#### Provided entries ####

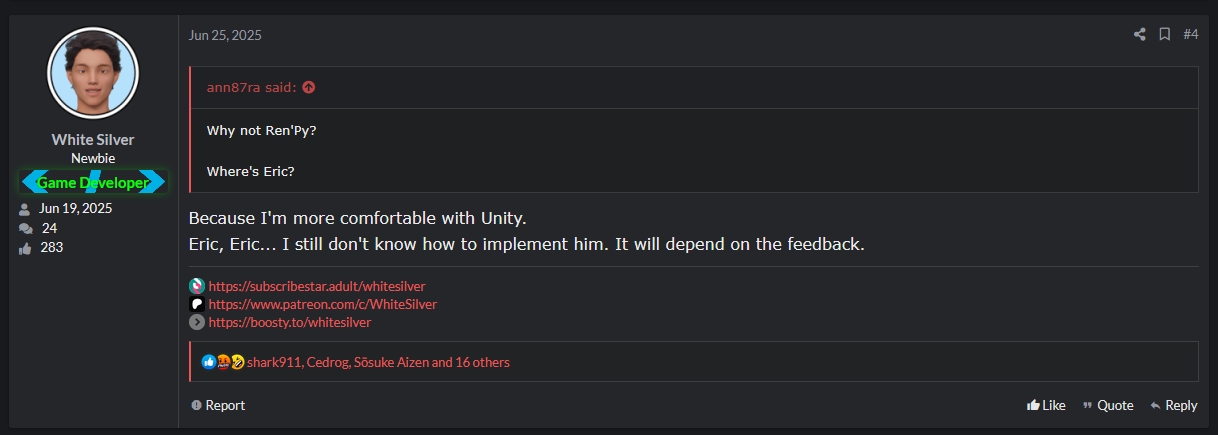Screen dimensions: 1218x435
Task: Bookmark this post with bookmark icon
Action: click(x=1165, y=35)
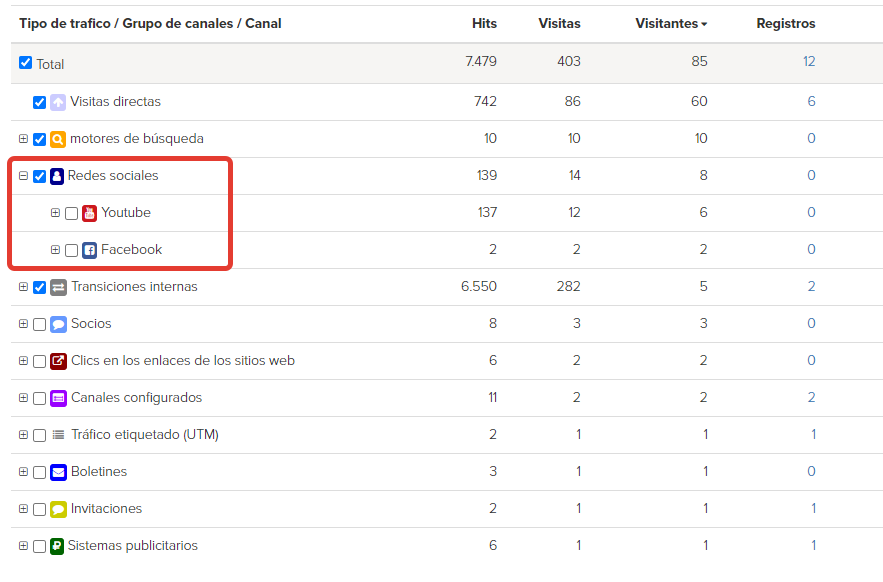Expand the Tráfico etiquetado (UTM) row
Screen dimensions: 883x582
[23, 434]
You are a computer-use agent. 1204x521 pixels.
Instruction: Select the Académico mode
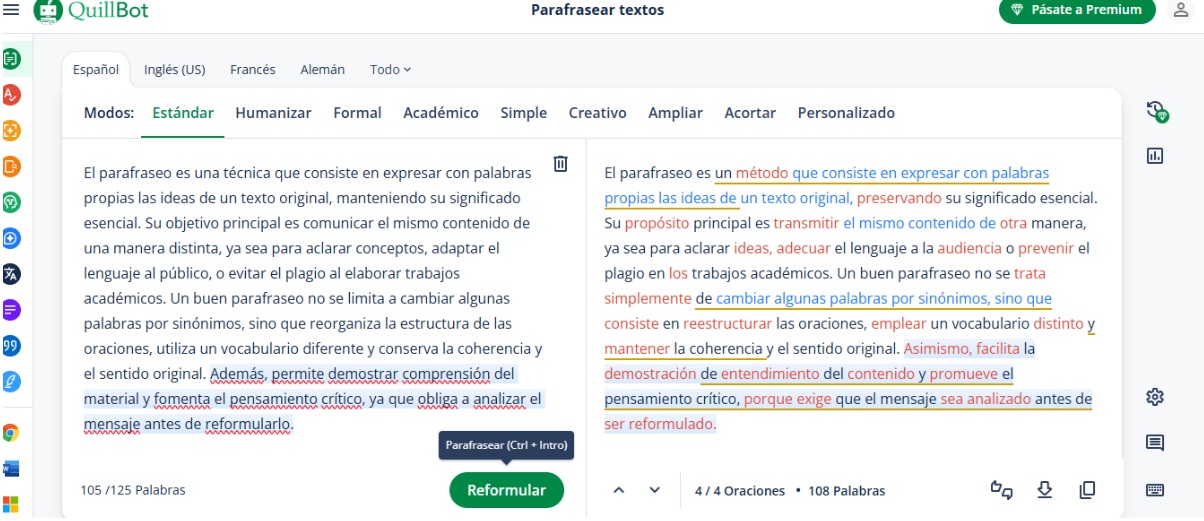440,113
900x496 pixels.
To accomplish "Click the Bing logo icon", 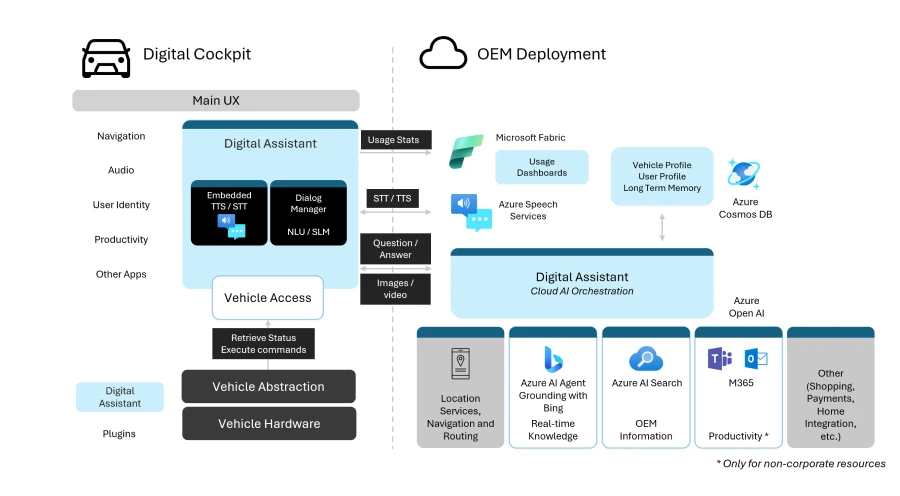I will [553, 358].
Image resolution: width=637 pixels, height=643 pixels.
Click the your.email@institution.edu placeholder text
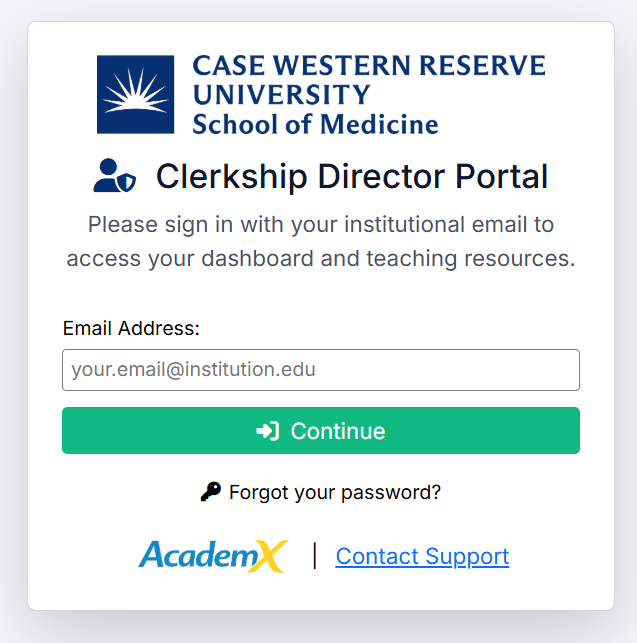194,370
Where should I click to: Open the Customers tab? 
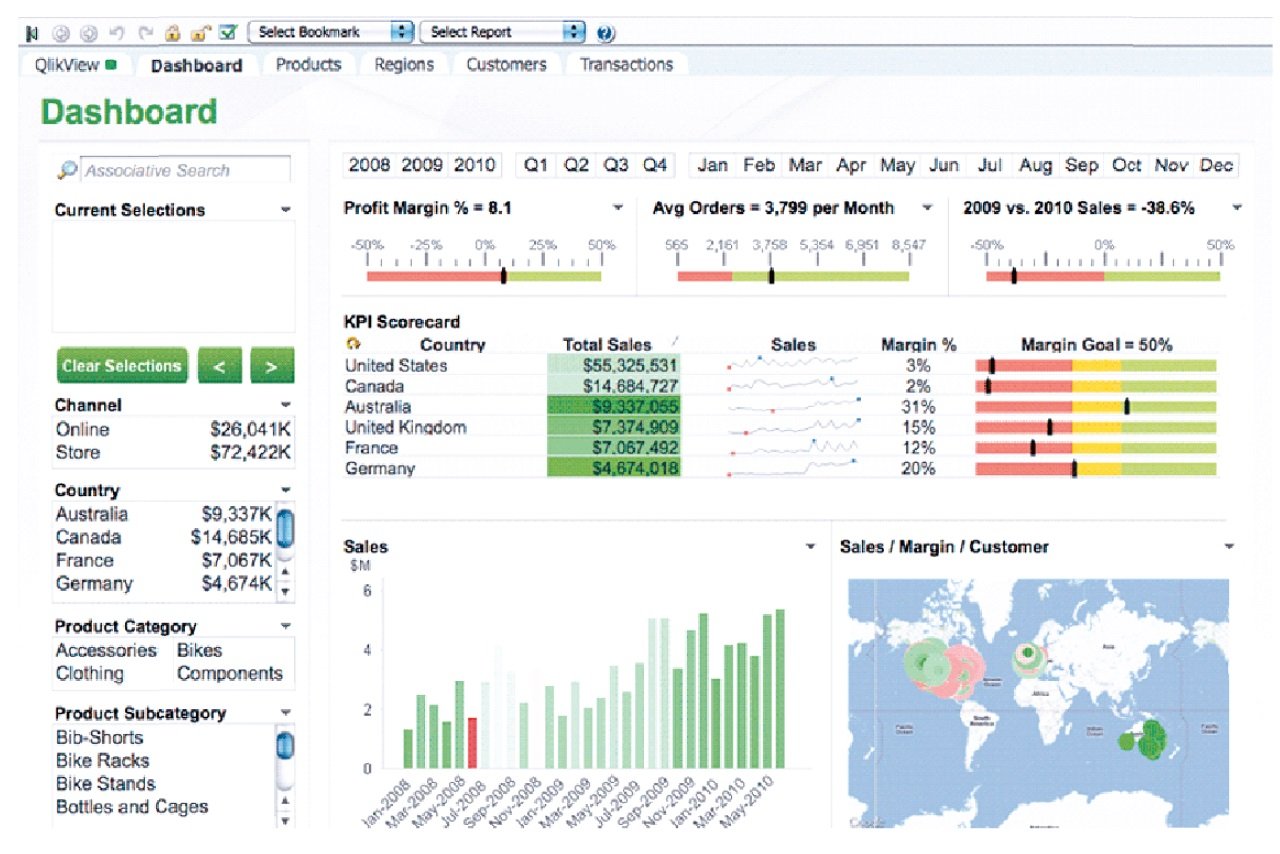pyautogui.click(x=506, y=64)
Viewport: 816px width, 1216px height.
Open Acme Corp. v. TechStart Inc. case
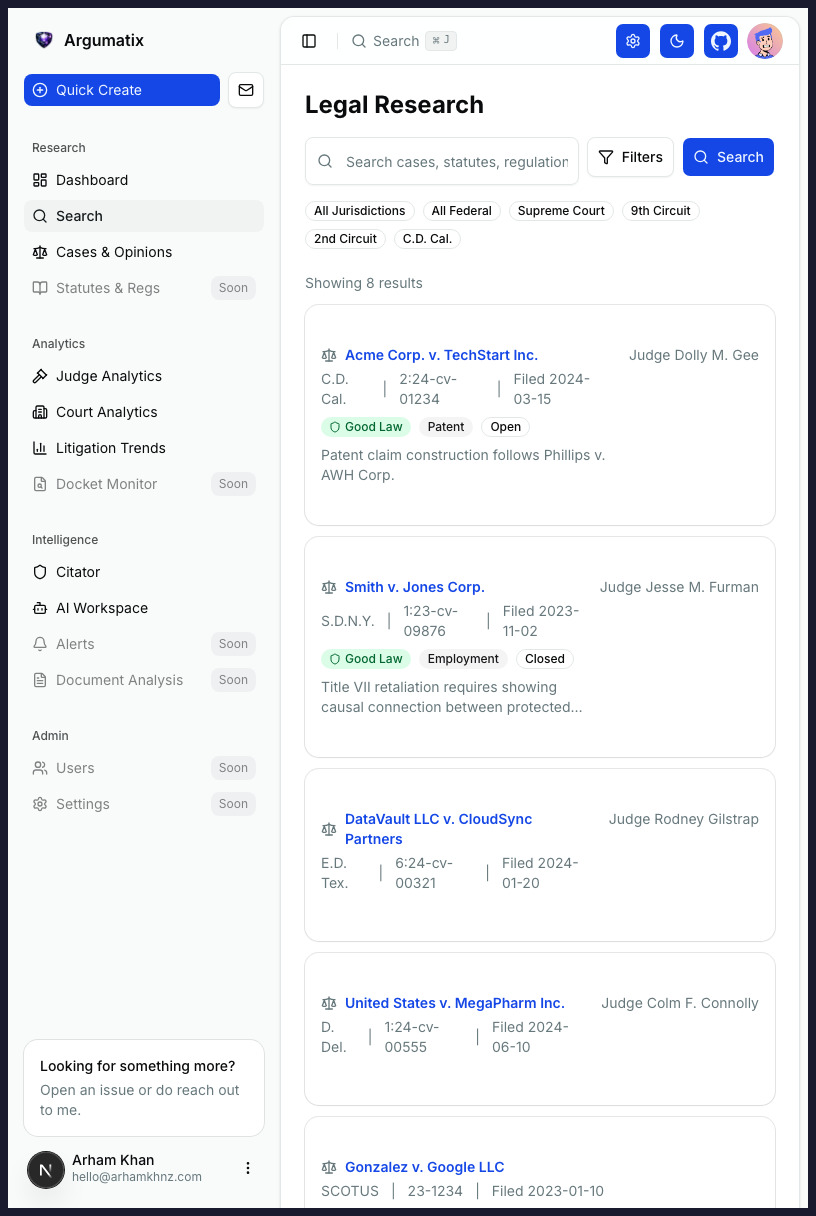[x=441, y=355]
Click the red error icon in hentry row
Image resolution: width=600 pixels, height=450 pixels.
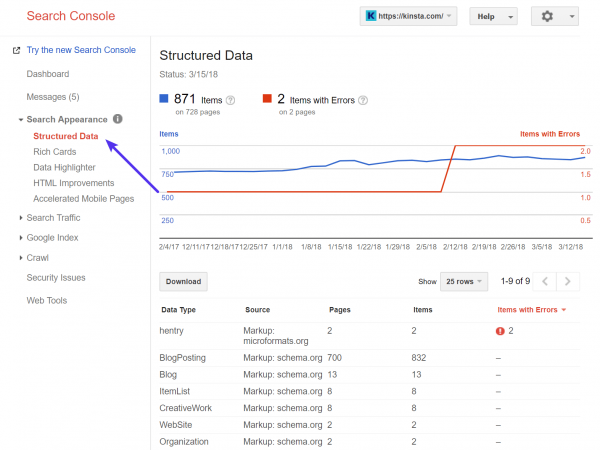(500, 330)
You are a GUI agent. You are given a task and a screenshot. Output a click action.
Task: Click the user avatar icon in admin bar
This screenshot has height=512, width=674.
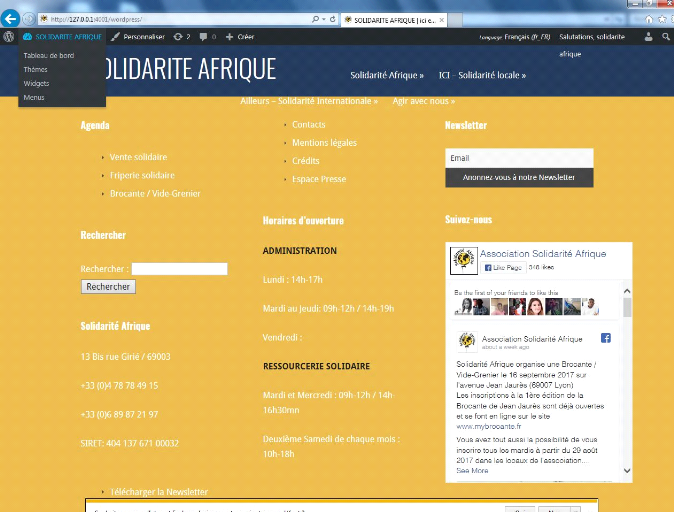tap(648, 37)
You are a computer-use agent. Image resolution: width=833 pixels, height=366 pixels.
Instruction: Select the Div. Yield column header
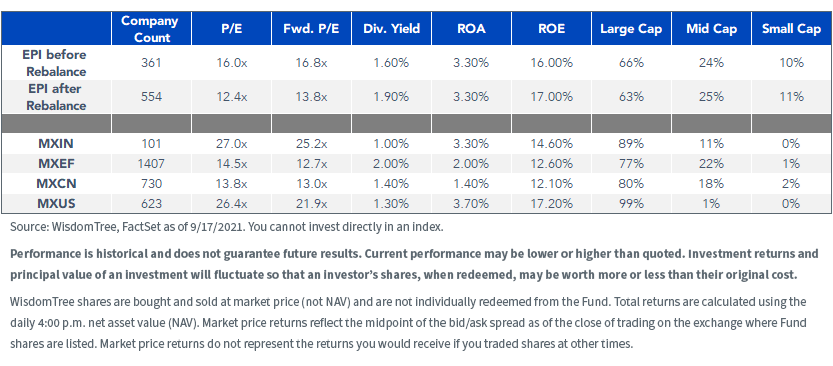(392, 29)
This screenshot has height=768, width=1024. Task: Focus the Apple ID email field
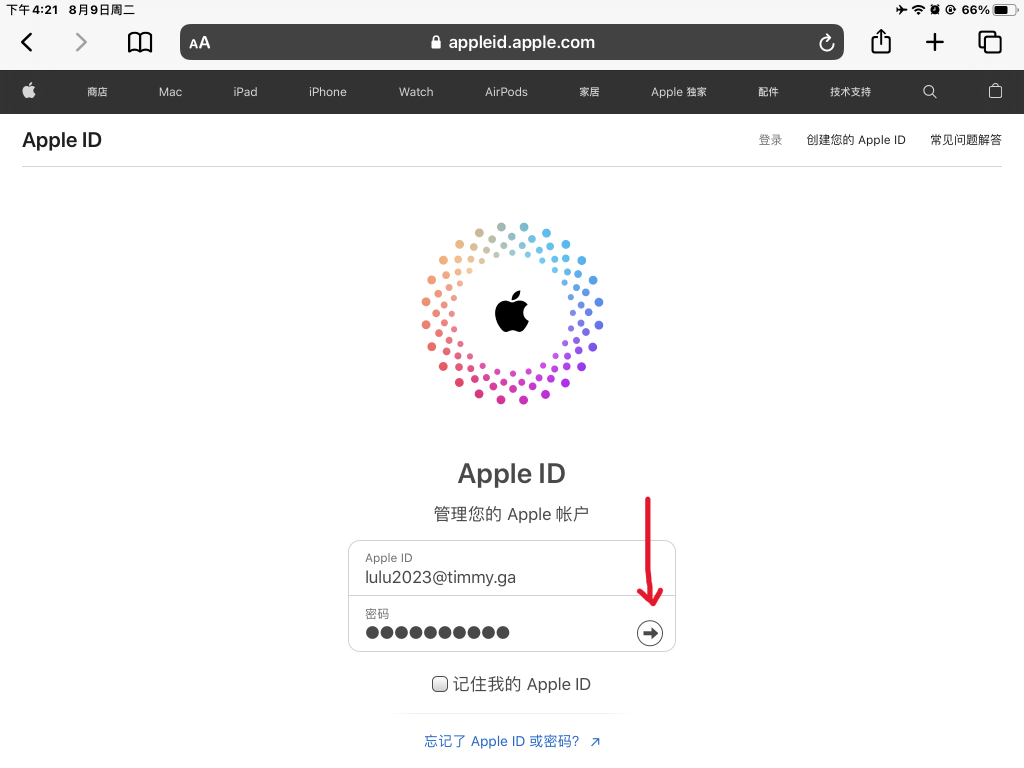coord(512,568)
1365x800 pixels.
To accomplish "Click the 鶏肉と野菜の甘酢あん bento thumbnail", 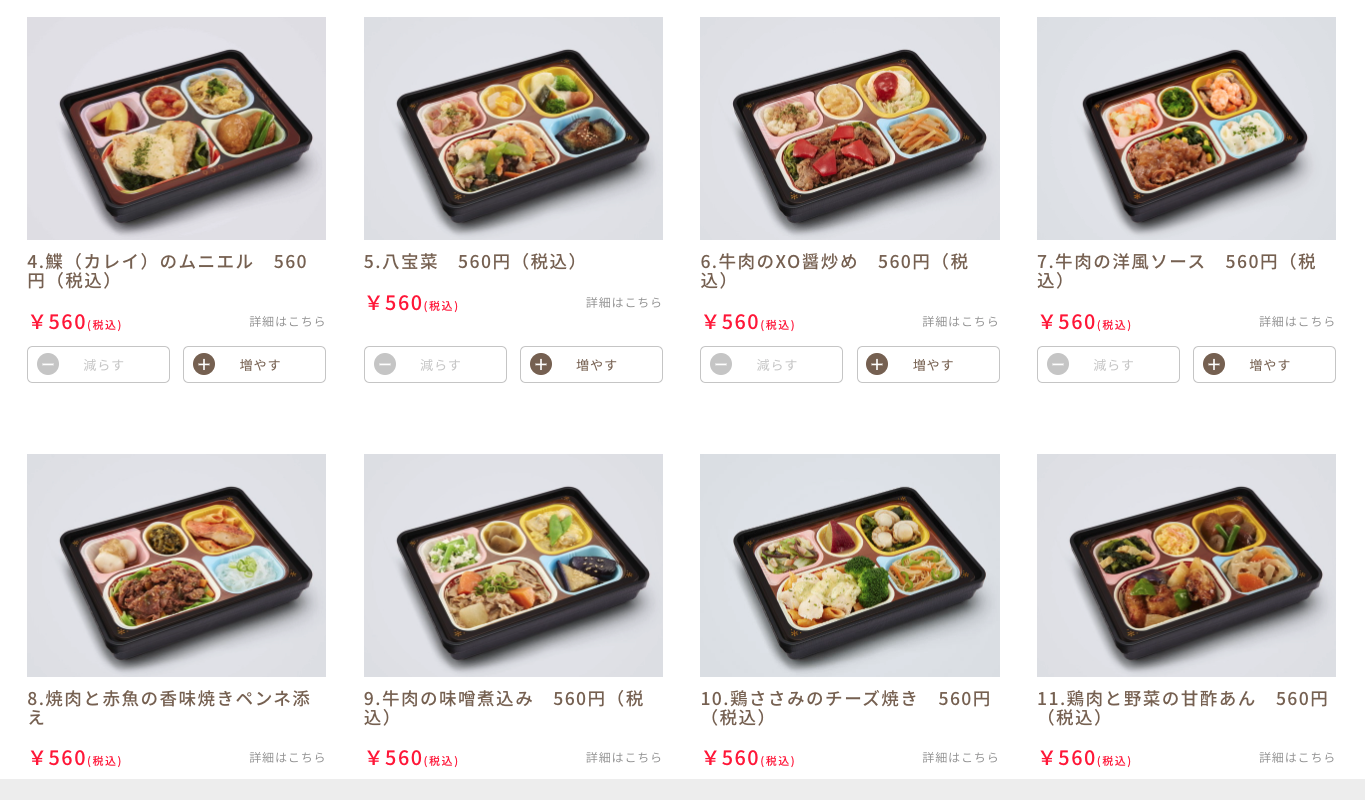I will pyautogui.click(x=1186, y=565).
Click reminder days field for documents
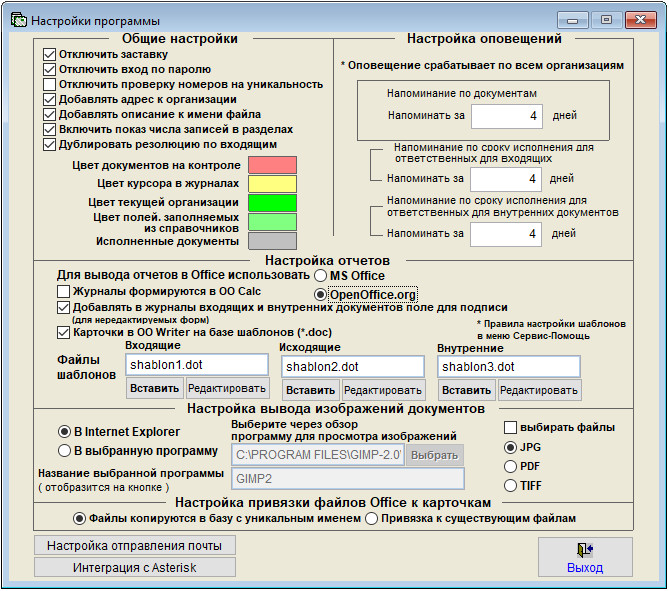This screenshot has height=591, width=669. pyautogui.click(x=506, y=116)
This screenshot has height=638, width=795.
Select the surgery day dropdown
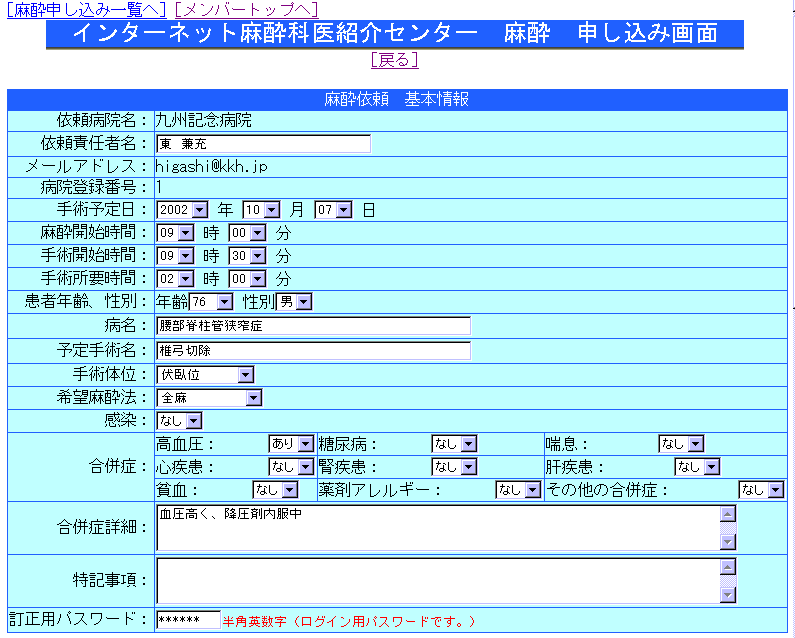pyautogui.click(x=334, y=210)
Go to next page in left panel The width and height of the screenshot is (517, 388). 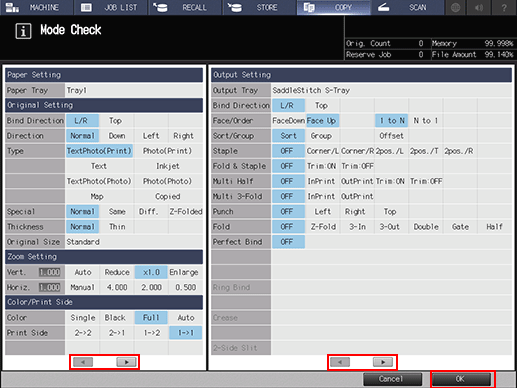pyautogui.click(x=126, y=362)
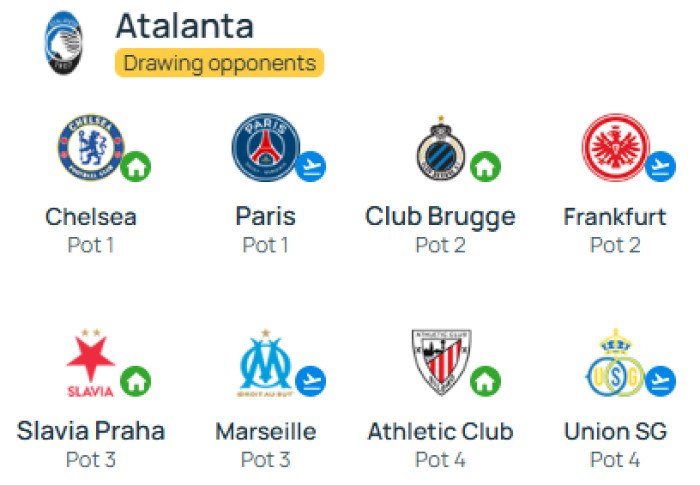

####

## Directions for this task
Using the entries above, work out the number of lines containing the string "agent", and supply only that number.

## Result of this exercise
3